The following code shows that FMc 's code doesn't work.
The line
from name_of_file import olding_the_new,finding
refers to my code in my personal answer in this thread to this question.
* Give the name name_of_file
to the file containing the script of my code (lying in my other answer in this thread) and it will run.

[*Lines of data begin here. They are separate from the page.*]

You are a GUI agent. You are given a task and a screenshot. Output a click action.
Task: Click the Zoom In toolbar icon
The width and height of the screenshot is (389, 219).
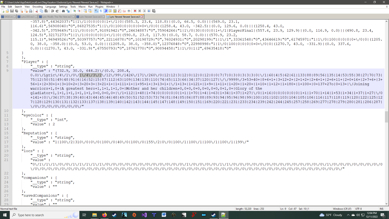tap(74, 11)
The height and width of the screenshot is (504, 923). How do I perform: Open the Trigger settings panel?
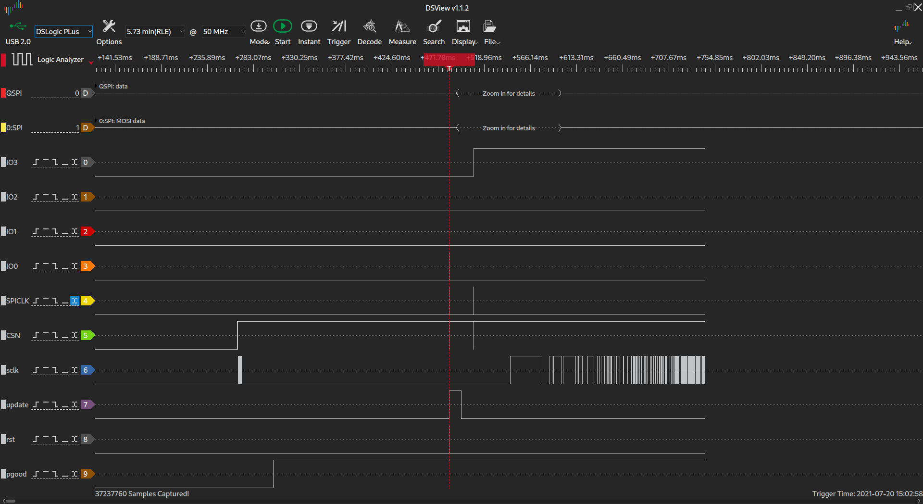339,31
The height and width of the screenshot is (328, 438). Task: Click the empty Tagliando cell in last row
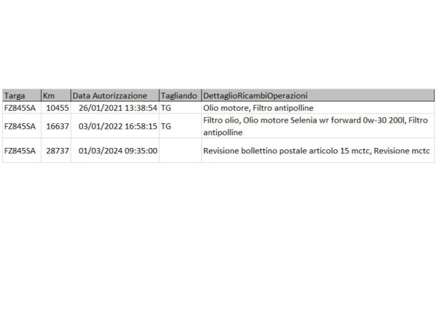pos(180,151)
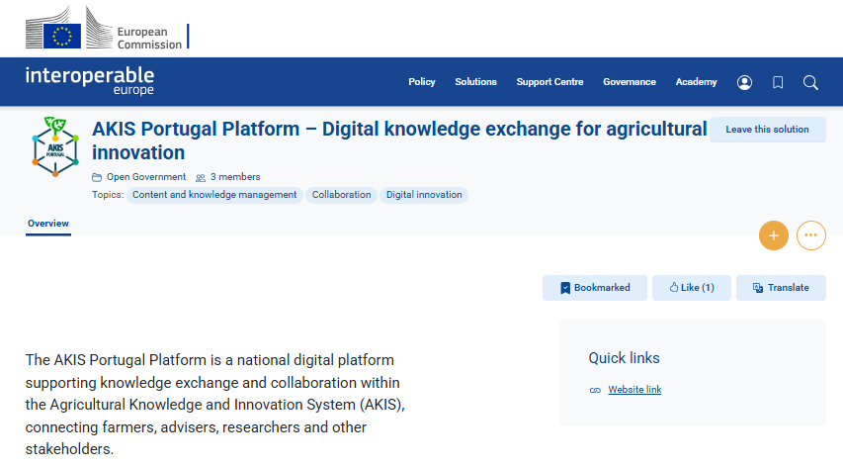
Task: Click the AKIS Portugal logo thumbnail
Action: 55,146
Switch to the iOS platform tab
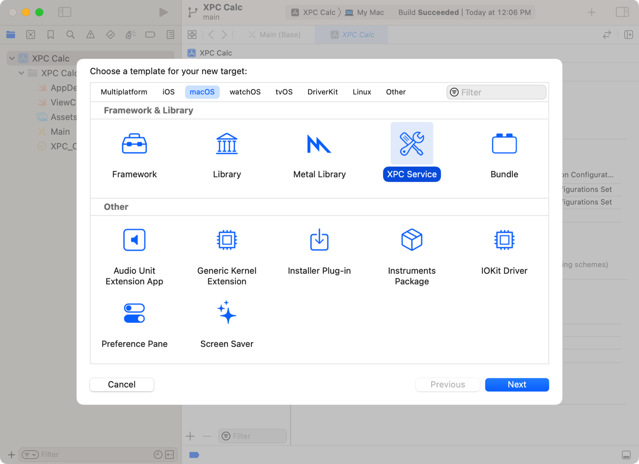This screenshot has width=639, height=464. (168, 92)
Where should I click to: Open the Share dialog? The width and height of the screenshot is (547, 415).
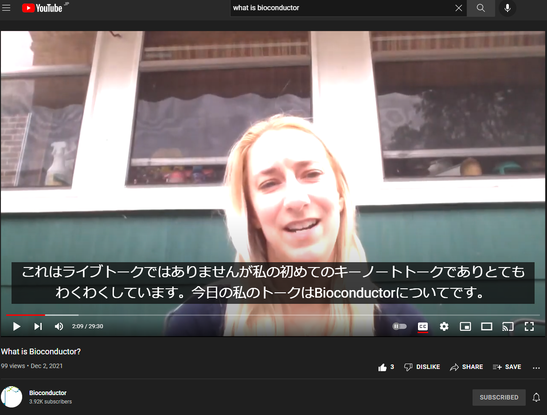pyautogui.click(x=466, y=367)
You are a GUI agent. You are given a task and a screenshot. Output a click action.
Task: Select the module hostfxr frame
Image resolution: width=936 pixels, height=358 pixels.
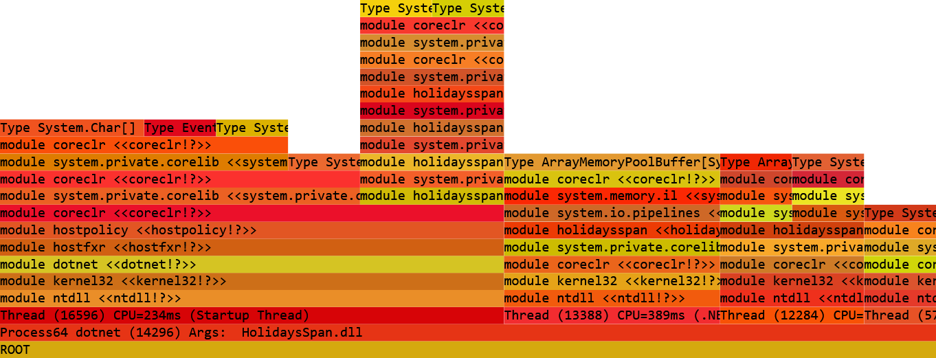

* Or if you are annoyed to copy-paste my code, just comment this line of import, and the following code will run because I put a try-except instruction that will react correctly to the absence of olding_the_new
and finding
I used two ways to verify the results of FMc 's code:
-1/ comparing the span returned by his code with index of 'f' and index of 'r', as we search for phrase 'foobar' and I managed that there are no f and r other than the ones in foobar
-2/ comparing with the first span returned by my code, hence the need of the above import from name_of_file
Nota Bene
If disp = None
is changed to disp == True
, the execution displays intermediary results that help to understand the algorithm.
.
import re
from name_of_file import olding_the_new,finding
def main():
# Two versions of the text: the original,
# and one without any of the "#" markers.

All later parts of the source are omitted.